The heart-warming tale turns gradually darker as the Nazi grip on Austria strengthens. When I was a child, my babysitter often would turn the movie off early on because she was afraid that my sister and I would be frightened by the ending, but I was never afraid. As I watched the movie while snuggled against my babysitter, the events of the Holocaust felt both centuries and worlds away – a relic of a past long buried, containing sentiments that I never encountered. This time around, as I sat in the darkened theater with my 12-year-old daughter watching this recent revival, the danger felt all too immediate, and Captain Von Trapp’s stand against hate became a call to arms.
Scenic Designer Douglas W. Schmidt and Director Matt Lenz wisely opt for traditional staging, which allows the themes of Rodgers and Hammerstein’s script – the importance of love, the dangers of hate, and the bittersweet journey into adulthood – to speak for themselves. And this production presents these themes artfully, gradually increasing the pressure while distracting us with the wonderful music and engaging children. The cast is, by and large, solid, and the songs and scenes are well executed. In this production, Maria (Jill-Christine Wiley) and Georg (Mike McLean) kindle a small flame, but stop short of a full-fledged fire. The children are enchanting – from Keslie Ward’s portrayal of naive Liesl to Sophia Massa’s adorable Gretl. (My daughter was so taken by Massa that she cooed whenever she took center stage.)

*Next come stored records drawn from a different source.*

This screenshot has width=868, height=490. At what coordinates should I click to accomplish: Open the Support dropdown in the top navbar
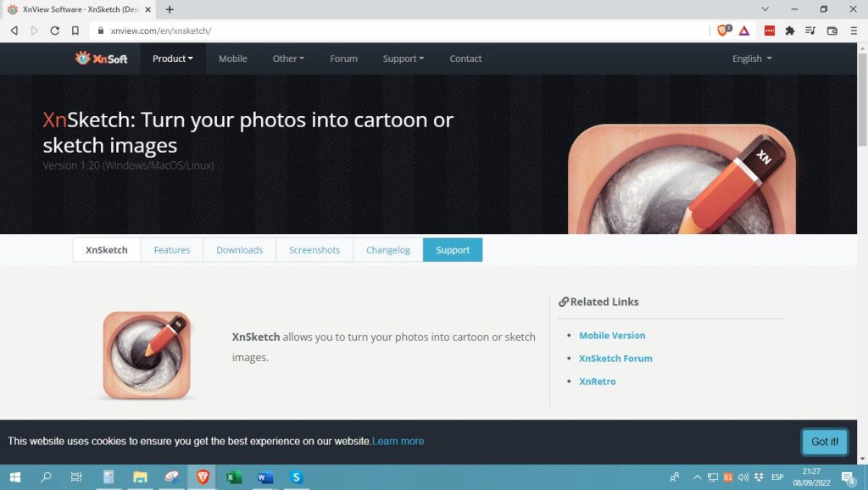403,58
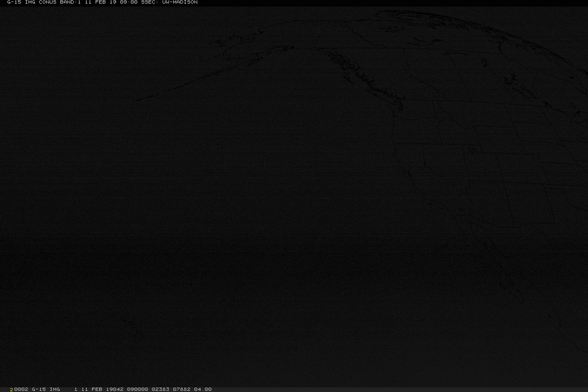Click the 19042 Julian date in footer

pos(115,389)
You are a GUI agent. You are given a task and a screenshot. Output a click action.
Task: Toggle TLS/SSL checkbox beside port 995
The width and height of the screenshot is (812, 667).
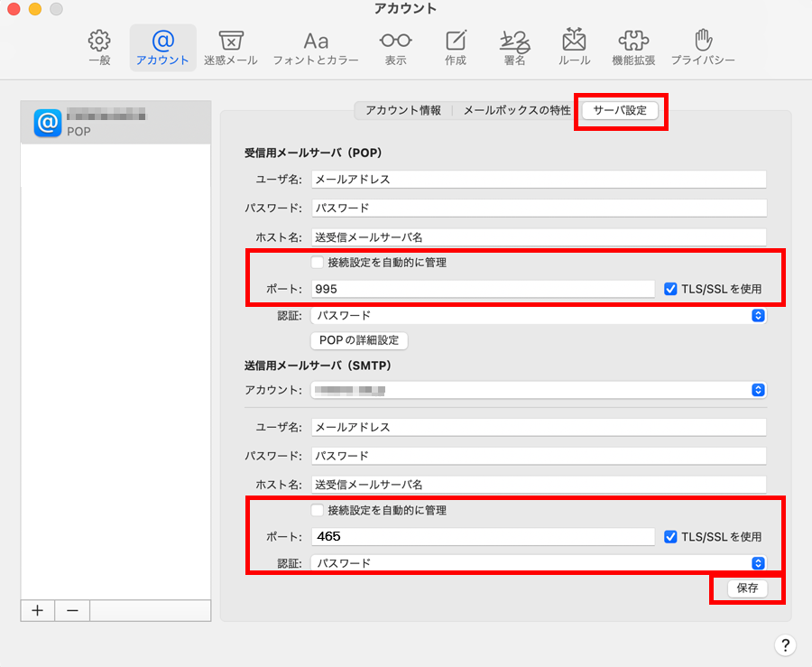[670, 289]
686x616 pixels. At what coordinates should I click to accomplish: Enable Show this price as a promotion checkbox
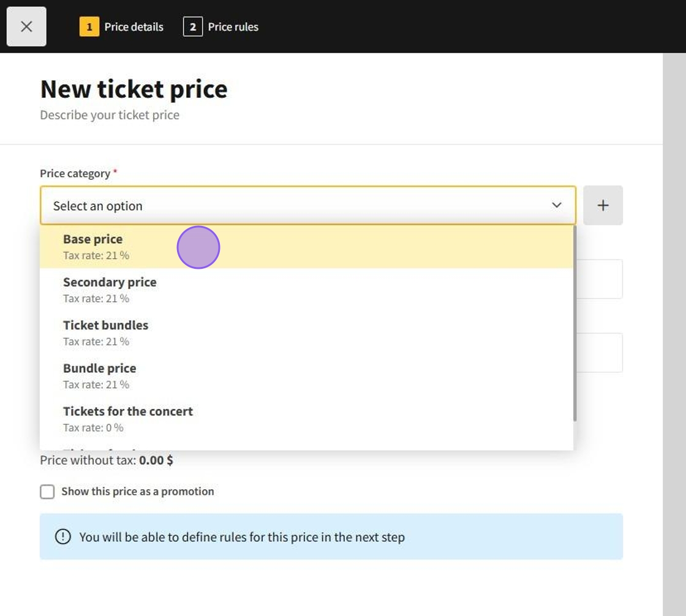47,491
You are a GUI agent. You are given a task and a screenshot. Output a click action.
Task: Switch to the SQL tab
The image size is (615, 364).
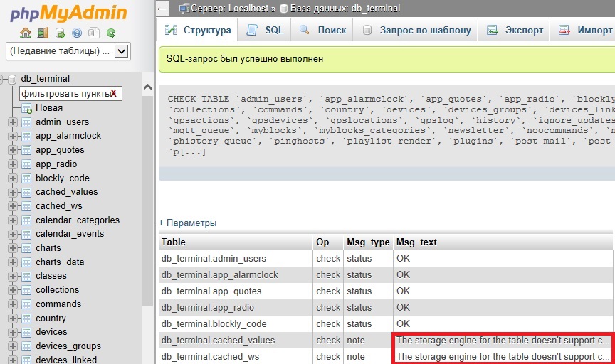(x=266, y=30)
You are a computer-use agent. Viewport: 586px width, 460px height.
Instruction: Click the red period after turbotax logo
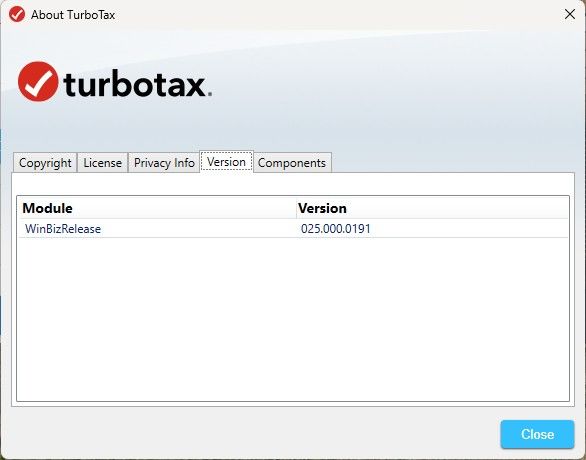tap(210, 94)
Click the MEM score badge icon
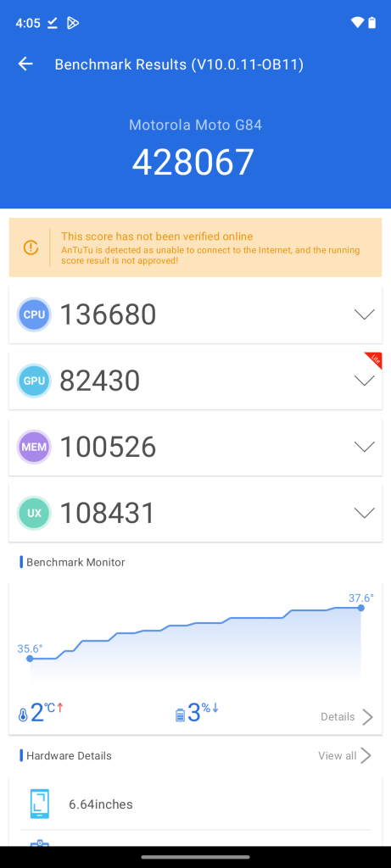This screenshot has height=868, width=391. click(x=34, y=447)
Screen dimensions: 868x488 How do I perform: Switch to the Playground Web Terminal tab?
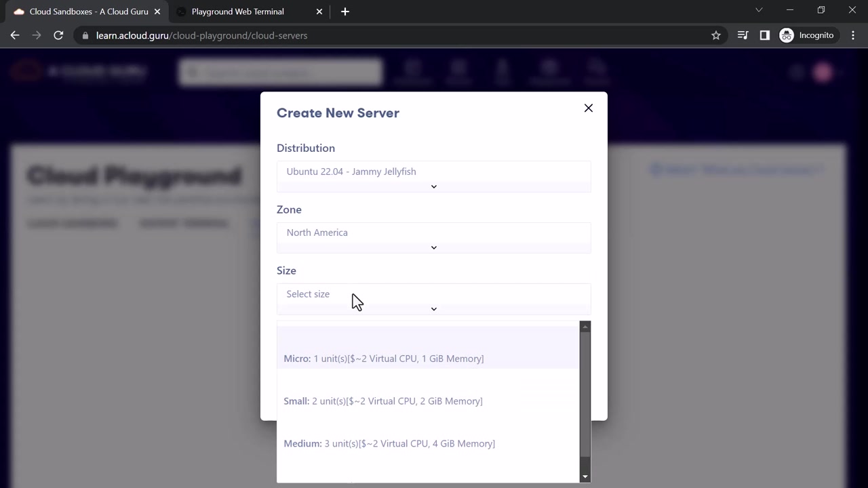tap(238, 12)
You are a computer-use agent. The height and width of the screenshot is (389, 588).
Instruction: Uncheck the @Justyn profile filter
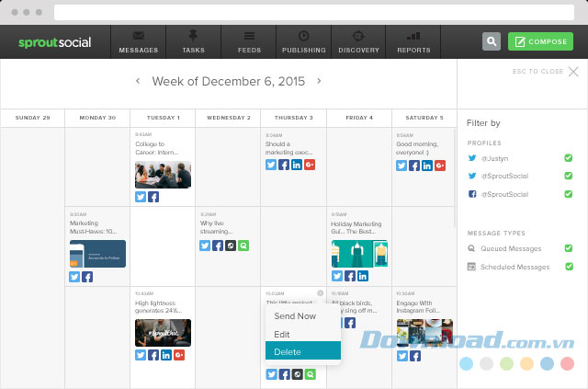coord(569,158)
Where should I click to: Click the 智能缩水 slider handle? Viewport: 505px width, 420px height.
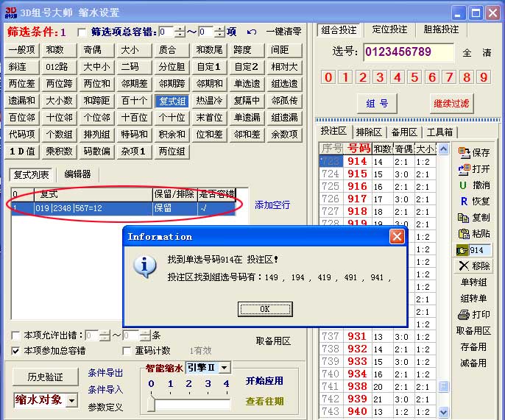[x=152, y=404]
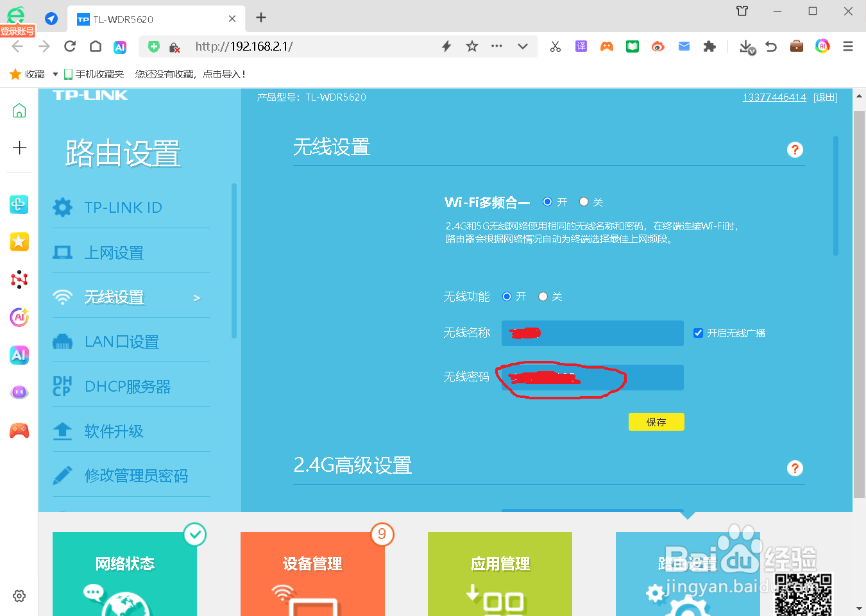This screenshot has height=616, width=866.
Task: Open the settings gear in the left sidebar
Action: coord(19,595)
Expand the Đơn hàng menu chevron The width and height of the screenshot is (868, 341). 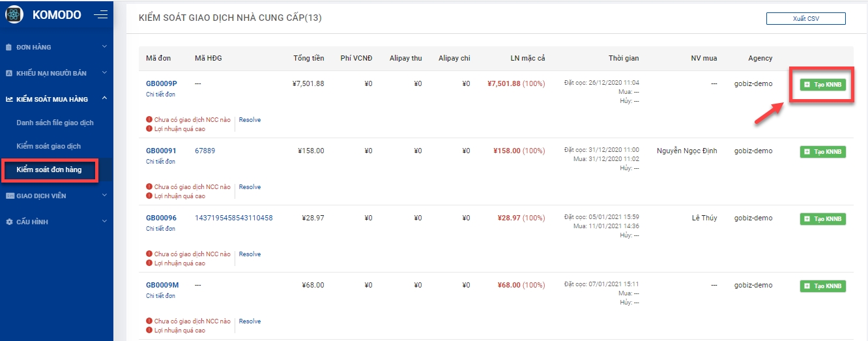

The show is fast-paced – kept moving, in part, by set changes while scenes are ongoing. While efficient, this can at times prove distracting. At one point, while the children are singing with Maria in her bedroom, they dance the bed off the stage. While this allows for a quicker set change and provides more space for dancing, it pulls the audience out of the carefully created world. All I could think as I watched was, “Where are the children taking the bed?”
This production is solid and well executed, but may fail to distract seasoned theatergoers from their memories of the celebrated movie. Of course, that is often the point of a revival. So go and see this production for the wonderful music and important messages about love and courage in the face of hate, but be warned that while the show’s plot may have new resonance, the production treads a familiar road. If you grew up, as I did, with the Julie Andrews movie-version, the revival will be hard-pressed to best the original.